YOUR GOAL - Copy every one of the following entries word for word.

SOURCE RECORDS -
■ ■ ■ ■ ■ ■ ■
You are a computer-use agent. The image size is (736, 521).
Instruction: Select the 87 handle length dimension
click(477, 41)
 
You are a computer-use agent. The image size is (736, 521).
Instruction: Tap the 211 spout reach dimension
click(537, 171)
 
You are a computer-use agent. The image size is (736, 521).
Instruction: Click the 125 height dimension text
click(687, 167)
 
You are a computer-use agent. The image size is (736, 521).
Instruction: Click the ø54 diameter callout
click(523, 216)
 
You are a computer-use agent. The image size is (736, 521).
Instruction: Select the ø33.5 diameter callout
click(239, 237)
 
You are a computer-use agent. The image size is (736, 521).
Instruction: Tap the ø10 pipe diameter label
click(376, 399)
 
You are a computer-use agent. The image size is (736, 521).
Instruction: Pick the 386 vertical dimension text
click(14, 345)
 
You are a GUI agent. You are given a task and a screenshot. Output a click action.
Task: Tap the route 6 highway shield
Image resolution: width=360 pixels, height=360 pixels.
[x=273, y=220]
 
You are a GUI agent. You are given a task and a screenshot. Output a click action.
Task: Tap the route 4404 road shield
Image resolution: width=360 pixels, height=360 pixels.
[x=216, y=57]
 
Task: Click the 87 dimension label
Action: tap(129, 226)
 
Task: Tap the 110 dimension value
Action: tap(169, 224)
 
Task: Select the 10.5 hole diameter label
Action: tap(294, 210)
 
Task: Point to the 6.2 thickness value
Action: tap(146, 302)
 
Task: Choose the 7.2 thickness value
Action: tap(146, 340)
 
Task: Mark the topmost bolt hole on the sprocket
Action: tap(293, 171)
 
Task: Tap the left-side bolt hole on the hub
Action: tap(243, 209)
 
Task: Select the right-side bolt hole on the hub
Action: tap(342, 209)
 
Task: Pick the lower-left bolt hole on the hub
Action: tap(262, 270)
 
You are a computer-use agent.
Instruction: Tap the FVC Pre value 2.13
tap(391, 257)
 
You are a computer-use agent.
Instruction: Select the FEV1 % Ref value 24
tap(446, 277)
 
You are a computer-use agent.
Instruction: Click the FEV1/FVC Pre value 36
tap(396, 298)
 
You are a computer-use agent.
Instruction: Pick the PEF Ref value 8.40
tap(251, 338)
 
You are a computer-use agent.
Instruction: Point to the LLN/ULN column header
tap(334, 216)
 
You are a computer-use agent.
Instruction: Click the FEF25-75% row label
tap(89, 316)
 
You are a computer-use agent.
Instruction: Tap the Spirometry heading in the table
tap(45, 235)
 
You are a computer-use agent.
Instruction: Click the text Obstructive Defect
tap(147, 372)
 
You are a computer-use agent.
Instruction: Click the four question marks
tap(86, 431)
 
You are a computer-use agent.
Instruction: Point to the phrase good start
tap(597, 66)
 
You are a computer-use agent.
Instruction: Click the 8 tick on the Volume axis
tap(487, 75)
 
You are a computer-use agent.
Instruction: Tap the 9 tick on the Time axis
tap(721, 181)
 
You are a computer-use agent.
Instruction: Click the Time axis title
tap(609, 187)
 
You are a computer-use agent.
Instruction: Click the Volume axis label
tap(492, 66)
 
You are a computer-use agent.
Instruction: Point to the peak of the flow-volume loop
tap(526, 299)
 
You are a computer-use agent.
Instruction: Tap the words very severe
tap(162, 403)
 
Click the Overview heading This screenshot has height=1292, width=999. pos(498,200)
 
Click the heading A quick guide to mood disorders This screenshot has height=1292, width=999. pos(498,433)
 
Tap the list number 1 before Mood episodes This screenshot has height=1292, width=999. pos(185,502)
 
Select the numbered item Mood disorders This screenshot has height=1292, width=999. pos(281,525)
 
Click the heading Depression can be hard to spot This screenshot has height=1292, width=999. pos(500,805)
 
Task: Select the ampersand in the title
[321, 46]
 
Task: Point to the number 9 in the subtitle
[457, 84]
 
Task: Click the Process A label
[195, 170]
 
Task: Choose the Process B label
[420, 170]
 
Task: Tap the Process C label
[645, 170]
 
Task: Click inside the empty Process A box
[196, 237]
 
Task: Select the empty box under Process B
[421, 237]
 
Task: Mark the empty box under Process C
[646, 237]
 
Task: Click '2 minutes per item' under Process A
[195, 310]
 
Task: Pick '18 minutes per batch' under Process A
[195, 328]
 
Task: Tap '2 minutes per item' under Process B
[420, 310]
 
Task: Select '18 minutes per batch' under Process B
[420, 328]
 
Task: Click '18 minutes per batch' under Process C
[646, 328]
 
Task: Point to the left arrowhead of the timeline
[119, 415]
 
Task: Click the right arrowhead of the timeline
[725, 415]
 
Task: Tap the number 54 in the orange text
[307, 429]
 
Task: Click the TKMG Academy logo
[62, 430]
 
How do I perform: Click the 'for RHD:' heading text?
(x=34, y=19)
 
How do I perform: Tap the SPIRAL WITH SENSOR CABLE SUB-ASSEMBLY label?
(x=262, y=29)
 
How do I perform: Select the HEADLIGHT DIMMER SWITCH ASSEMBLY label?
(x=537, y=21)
■ ■ ■ ■ ■ ■ ■
RESPONSE -
You are a computer-use agent. The image size is (736, 521).
Instruction: Select the 87 handle length dimension
click(477, 41)
 
You are a computer-use agent. The image size is (736, 521).
Instruction: Tap the 211 spout reach dimension
click(537, 171)
 
You are a computer-use agent. The image size is (736, 521).
Instruction: Click the 125 height dimension text
click(687, 167)
 
You are a computer-use agent. The image size is (736, 521).
Instruction: Click the ø54 diameter callout
click(523, 216)
 
You are a computer-use agent. The image size is (736, 521).
Instruction: Select the ø33.5 diameter callout
click(239, 237)
 
You are a computer-use agent. The image size is (736, 521).
Instruction: Tap the ø10 pipe diameter label
click(376, 399)
 
You are a computer-use agent. The image size is (736, 521).
Instruction: Pick the 386 vertical dimension text
click(14, 345)
 
You are a GUI agent. You are given a task and a screenshot. Output a click action.
Task: Tap the route 6 highway shield
Image resolution: width=360 pixels, height=360 pixels.
[x=273, y=220]
 
You are a GUI agent. You are given a task and a screenshot. Output a click action.
Task: Tap the route 4404 road shield
Image resolution: width=360 pixels, height=360 pixels.
[x=216, y=57]
 
Task: Click the 87 dimension label
Action: tap(129, 226)
 
Task: Tap the 110 dimension value
Action: tap(169, 224)
 
Task: Select the 10.5 hole diameter label
Action: tap(294, 210)
 
Task: Point to the 6.2 thickness value
Action: tap(146, 302)
 
Task: Choose the 7.2 thickness value
Action: tap(146, 340)
 
Task: Mark the topmost bolt hole on the sprocket
Action: tap(293, 171)
 
Task: Tap the left-side bolt hole on the hub
Action: tap(243, 209)
 
Task: Select the right-side bolt hole on the hub
Action: tap(342, 209)
 
Task: Pick the lower-left bolt hole on the hub
Action: tap(262, 270)
 
You are a computer-use agent.
Instruction: Tap the FVC Pre value 2.13
tap(391, 257)
 
You are a computer-use agent.
Instruction: Select the FEV1 % Ref value 24
tap(446, 277)
 
You are a computer-use agent.
Instruction: Click the FEV1/FVC Pre value 36
tap(396, 298)
 
You are a computer-use agent.
Instruction: Pick the PEF Ref value 8.40
tap(251, 338)
 
You are a computer-use agent.
Instruction: Point to the LLN/ULN column header
tap(334, 216)
 
You are a computer-use agent.
Instruction: Click the FEF25-75% row label
tap(89, 316)
 
You are a computer-use agent.
Instruction: Tap the Spirometry heading in the table
tap(45, 235)
 
You are a computer-use agent.
Instruction: Click the text Obstructive Defect
tap(147, 372)
 
You are a computer-use agent.
Instruction: Click the four question marks
tap(86, 431)
 
You are a computer-use agent.
Instruction: Point to the phrase good start
tap(597, 66)
 
You are a computer-use agent.
Instruction: Click the 8 tick on the Volume axis
tap(487, 75)
 
You are a computer-use agent.
Instruction: Tap the 9 tick on the Time axis
tap(721, 181)
 
You are a computer-use agent.
Instruction: Click the Time axis title
tap(609, 187)
 
You are a computer-use agent.
Instruction: Click the Volume axis label
tap(492, 66)
 
You are a computer-use agent.
Instruction: Point to the peak of the flow-volume loop
tap(526, 299)
 
You are a computer-use agent.
Instruction: Tap the words very severe
tap(162, 403)
 
Click the Overview heading This screenshot has height=1292, width=999. pos(498,200)
 
Click the heading A quick guide to mood disorders This screenshot has height=1292, width=999. pos(498,433)
 
Tap the list number 1 before Mood episodes This screenshot has height=1292, width=999. pos(185,502)
 
Select the numbered item Mood disorders This screenshot has height=1292, width=999. pos(281,525)
 
Click the heading Depression can be hard to spot This screenshot has height=1292, width=999. pos(500,805)
 
Task: Select the ampersand in the title
[321, 46]
 
Task: Point to the number 9 in the subtitle
[457, 84]
 
Task: Click the Process A label
[195, 170]
 
Task: Choose the Process B label
[420, 170]
 
Task: Tap the Process C label
[645, 170]
 
Task: Click inside the empty Process A box
[196, 237]
 
Task: Select the empty box under Process B
[421, 237]
 
Task: Mark the empty box under Process C
[646, 237]
 
Task: Click '2 minutes per item' under Process A
[195, 310]
 
Task: Pick '18 minutes per batch' under Process A
[195, 328]
 
Task: Tap '2 minutes per item' under Process B
[420, 310]
 
Task: Select '18 minutes per batch' under Process B
[420, 328]
 
Task: Click '18 minutes per batch' under Process C
[646, 328]
 
Task: Point to the left arrowhead of the timeline
[119, 415]
 
Task: Click the right arrowhead of the timeline
[725, 415]
 
Task: Tap the number 54 in the orange text
[307, 429]
 
Task: Click the TKMG Academy logo
[62, 430]
 
How do I perform: Click the 'for RHD:' heading text?
(x=34, y=19)
 
How do I perform: Tap the SPIRAL WITH SENSOR CABLE SUB-ASSEMBLY label?
(x=262, y=29)
 
How do I perform: Select the HEADLIGHT DIMMER SWITCH ASSEMBLY label?
(x=537, y=21)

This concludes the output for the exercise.